→ **Task to complete**
Would you print the entire listing exactly, leaving nothing out?
....................
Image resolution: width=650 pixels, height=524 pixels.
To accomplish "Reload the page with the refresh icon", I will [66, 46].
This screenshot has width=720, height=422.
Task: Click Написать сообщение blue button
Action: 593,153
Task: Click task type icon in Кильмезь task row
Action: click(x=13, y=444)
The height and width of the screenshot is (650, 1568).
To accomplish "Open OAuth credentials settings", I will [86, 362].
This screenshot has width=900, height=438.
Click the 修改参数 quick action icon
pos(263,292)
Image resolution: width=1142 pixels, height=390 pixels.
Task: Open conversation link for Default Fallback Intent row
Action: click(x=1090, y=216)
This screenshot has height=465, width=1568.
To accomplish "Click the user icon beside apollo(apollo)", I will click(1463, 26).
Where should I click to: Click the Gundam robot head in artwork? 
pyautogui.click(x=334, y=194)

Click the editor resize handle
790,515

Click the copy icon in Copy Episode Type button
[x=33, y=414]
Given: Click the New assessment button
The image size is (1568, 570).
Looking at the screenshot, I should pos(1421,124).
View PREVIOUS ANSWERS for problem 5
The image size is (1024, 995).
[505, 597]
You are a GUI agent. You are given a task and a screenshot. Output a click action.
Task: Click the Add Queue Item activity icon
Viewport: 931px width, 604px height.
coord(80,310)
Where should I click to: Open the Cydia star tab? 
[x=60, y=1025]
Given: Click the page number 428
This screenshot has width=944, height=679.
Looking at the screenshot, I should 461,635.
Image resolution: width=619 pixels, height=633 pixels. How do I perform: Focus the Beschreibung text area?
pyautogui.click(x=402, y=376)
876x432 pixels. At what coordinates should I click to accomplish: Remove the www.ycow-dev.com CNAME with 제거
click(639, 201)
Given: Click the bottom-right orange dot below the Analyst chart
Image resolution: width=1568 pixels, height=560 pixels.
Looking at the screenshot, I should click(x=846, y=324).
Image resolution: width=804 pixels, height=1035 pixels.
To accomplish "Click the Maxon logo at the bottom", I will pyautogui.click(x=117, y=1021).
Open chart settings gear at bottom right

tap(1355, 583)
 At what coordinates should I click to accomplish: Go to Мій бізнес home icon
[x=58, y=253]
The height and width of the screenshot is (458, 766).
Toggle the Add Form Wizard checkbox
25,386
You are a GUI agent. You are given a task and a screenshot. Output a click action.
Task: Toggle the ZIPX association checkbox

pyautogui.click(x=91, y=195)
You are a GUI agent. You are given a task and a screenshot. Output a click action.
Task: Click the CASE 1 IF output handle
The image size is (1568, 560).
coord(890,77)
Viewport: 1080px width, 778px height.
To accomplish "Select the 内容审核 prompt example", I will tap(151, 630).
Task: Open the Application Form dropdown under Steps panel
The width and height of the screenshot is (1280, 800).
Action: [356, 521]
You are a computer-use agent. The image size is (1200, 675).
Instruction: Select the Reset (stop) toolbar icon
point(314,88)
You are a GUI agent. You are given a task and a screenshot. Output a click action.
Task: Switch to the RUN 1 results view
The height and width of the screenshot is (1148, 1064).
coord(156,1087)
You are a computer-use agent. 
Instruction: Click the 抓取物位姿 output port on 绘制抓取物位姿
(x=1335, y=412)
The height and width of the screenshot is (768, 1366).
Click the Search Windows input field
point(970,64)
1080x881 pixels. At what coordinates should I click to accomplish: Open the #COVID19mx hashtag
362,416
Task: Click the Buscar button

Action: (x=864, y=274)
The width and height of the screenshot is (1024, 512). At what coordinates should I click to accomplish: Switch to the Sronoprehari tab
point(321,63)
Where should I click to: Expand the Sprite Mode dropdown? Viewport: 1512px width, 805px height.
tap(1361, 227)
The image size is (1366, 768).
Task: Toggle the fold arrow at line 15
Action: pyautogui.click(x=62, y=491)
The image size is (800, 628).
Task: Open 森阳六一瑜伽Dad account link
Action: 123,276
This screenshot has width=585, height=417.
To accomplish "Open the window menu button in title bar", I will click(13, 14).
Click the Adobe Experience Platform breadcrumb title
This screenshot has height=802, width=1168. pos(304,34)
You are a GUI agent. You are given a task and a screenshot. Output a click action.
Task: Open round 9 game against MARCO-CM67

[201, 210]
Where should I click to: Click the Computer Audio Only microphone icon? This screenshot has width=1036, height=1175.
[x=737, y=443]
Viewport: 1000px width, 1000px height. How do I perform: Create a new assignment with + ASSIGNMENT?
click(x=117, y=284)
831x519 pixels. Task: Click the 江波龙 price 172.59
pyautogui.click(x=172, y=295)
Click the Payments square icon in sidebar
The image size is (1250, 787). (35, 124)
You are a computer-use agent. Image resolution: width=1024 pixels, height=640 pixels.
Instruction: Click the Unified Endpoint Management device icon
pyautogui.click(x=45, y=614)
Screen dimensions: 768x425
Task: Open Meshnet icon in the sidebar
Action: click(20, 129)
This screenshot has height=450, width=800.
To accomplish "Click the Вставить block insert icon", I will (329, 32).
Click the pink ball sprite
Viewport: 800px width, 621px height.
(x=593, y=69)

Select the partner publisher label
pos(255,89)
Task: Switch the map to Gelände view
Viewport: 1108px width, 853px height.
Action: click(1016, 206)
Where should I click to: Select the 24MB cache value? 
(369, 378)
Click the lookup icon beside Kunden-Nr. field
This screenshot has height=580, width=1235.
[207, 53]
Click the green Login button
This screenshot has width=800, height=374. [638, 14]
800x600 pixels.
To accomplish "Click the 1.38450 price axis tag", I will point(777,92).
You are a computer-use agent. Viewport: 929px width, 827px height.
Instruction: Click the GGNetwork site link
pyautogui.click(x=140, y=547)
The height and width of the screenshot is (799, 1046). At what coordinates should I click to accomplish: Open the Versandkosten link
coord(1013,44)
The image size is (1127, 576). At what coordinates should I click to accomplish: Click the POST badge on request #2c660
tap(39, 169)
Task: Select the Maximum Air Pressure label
....................
→ **Answer below**
Image resolution: width=650 pixels, height=524 pixels.
To accomplish "Reload the page with the refresh icon", I will [66, 46].
This screenshot has width=720, height=422.
Task: Click Написать сообщение blue button
Action: 593,153
Task: Click task type icon in Кильмезь task row
Action: click(x=13, y=444)
The height and width of the screenshot is (650, 1568).
To accomplish "Open OAuth credentials settings", I will [86, 362].
This screenshot has width=900, height=438.
Click the 修改参数 quick action icon
pos(263,292)
Image resolution: width=1142 pixels, height=390 pixels.
Task: Open conversation link for Default Fallback Intent row
Action: click(x=1090, y=216)
This screenshot has height=465, width=1568.
To accomplish "Click the user icon beside apollo(apollo)", I will click(1463, 26).
Where should I click to: Click the Gundam robot head in artwork? 
pyautogui.click(x=334, y=194)

Click the editor resize handle
790,515

Click the copy icon in Copy Episode Type button
[x=33, y=414]
Given: Click the New assessment button
The image size is (1568, 570).
Looking at the screenshot, I should pos(1421,124).
View PREVIOUS ANSWERS for problem 5
The image size is (1024, 995).
[505, 597]
You are a GUI agent. You are given a task and a screenshot. Output a click action.
Task: Click the Add Queue Item activity icon
Viewport: 931px width, 604px height.
coord(80,310)
Where should I click to: Open the Cydia star tab? 
[x=60, y=1025]
Given: Click the page number 428
This screenshot has width=944, height=679.
Looking at the screenshot, I should 461,635.
Image resolution: width=619 pixels, height=633 pixels. How do I perform: Focus the Beschreibung text area?
pyautogui.click(x=402, y=376)
876x432 pixels. At what coordinates should I click to accomplish: Remove the www.ycow-dev.com CNAME with 제거
click(639, 201)
Given: Click the bottom-right orange dot below the Analyst chart
Image resolution: width=1568 pixels, height=560 pixels.
Looking at the screenshot, I should click(x=846, y=324).
Image resolution: width=804 pixels, height=1035 pixels.
To accomplish "Click the Maxon logo at the bottom", I will pyautogui.click(x=117, y=1021).
Open chart settings gear at bottom right

tap(1355, 583)
 At what coordinates should I click to accomplish: Go to Мій бізнес home icon
[x=58, y=253]
The height and width of the screenshot is (458, 766).
Toggle the Add Form Wizard checkbox
25,386
You are a GUI agent. You are given a task and a screenshot. Output a click action.
Task: Toggle the ZIPX association checkbox

pyautogui.click(x=91, y=195)
You are a GUI agent. You are given a task and a screenshot. Output a click action.
Task: Click the CASE 1 IF output handle
The image size is (1568, 560).
coord(890,77)
Viewport: 1080px width, 778px height.
To accomplish "Select the 内容审核 prompt example", I will tap(151, 630).
Task: Open the Application Form dropdown under Steps panel
The width and height of the screenshot is (1280, 800).
Action: [356, 521]
You are a computer-use agent. The image size is (1200, 675).
Instruction: Select the Reset (stop) toolbar icon
point(314,88)
You are a GUI agent. You are given a task and a screenshot. Output a click action.
Task: Switch to the RUN 1 results view
The height and width of the screenshot is (1148, 1064).
coord(156,1087)
You are a computer-use agent. 
Instruction: Click the 抓取物位姿 output port on 绘制抓取物位姿
(x=1335, y=412)
The height and width of the screenshot is (768, 1366).
Click the Search Windows input field
point(970,64)
1080x881 pixels. At what coordinates should I click to accomplish: Open the #COVID19mx hashtag
362,416
Task: Click the Buscar button

Action: (x=864, y=274)
The width and height of the screenshot is (1024, 512). At what coordinates should I click to accomplish: Switch to the Sronoprehari tab
point(321,63)
Where should I click to: Expand the Sprite Mode dropdown? Viewport: 1512px width, 805px height.
tap(1361, 227)
The image size is (1366, 768).
Task: Toggle the fold arrow at line 15
Action: pyautogui.click(x=62, y=491)
The image size is (800, 628).
Task: Open 森阳六一瑜伽Dad account link
Action: 123,276
This screenshot has width=585, height=417.
To accomplish "Open the window menu button in title bar", I will click(13, 14).
Click the Adobe Experience Platform breadcrumb title
This screenshot has height=802, width=1168. pos(304,34)
You are a GUI agent. You are given a task and a screenshot. Output a click action.
Task: Open round 9 game against MARCO-CM67

[201, 210]
Where should I click to: Click the Computer Audio Only microphone icon? This screenshot has width=1036, height=1175.
[x=737, y=443]
Viewport: 1000px width, 1000px height. How do I perform: Create a new assignment with + ASSIGNMENT?
click(x=117, y=284)
831x519 pixels. Task: Click the 江波龙 price 172.59
pyautogui.click(x=172, y=295)
Click the Payments square icon in sidebar
The image size is (1250, 787). (35, 124)
You are a computer-use agent. Image resolution: width=1024 pixels, height=640 pixels.
Instruction: Click the Unified Endpoint Management device icon
pyautogui.click(x=45, y=614)
Screen dimensions: 768x425
Task: Open Meshnet icon in the sidebar
Action: click(20, 129)
This screenshot has height=450, width=800.
To accomplish "Click the Вставить block insert icon", I will (329, 32).
Click the pink ball sprite
Viewport: 800px width, 621px height.
(x=593, y=69)

Select the partner publisher label
pos(255,89)
Task: Switch the map to Gelände view
Viewport: 1108px width, 853px height.
Action: click(1016, 206)
Where should I click to: Select the 24MB cache value? 
(369, 378)
Click the lookup icon beside Kunden-Nr. field
This screenshot has height=580, width=1235.
[207, 53]
Click the green Login button
This screenshot has width=800, height=374. [638, 14]
800x600 pixels.
To accomplish "Click the 1.38450 price axis tag", I will point(777,92).
You are a computer-use agent. Viewport: 929px width, 827px height.
Instruction: Click the GGNetwork site link
pyautogui.click(x=140, y=547)
The height and width of the screenshot is (799, 1046). At what coordinates should I click to accomplish: Open the Versandkosten link
coord(1013,44)
The image size is (1127, 576). At what coordinates should I click to accomplish: Click the POST badge on request #2c660
tap(39, 169)
Task: Select the Maximum Air Pressure label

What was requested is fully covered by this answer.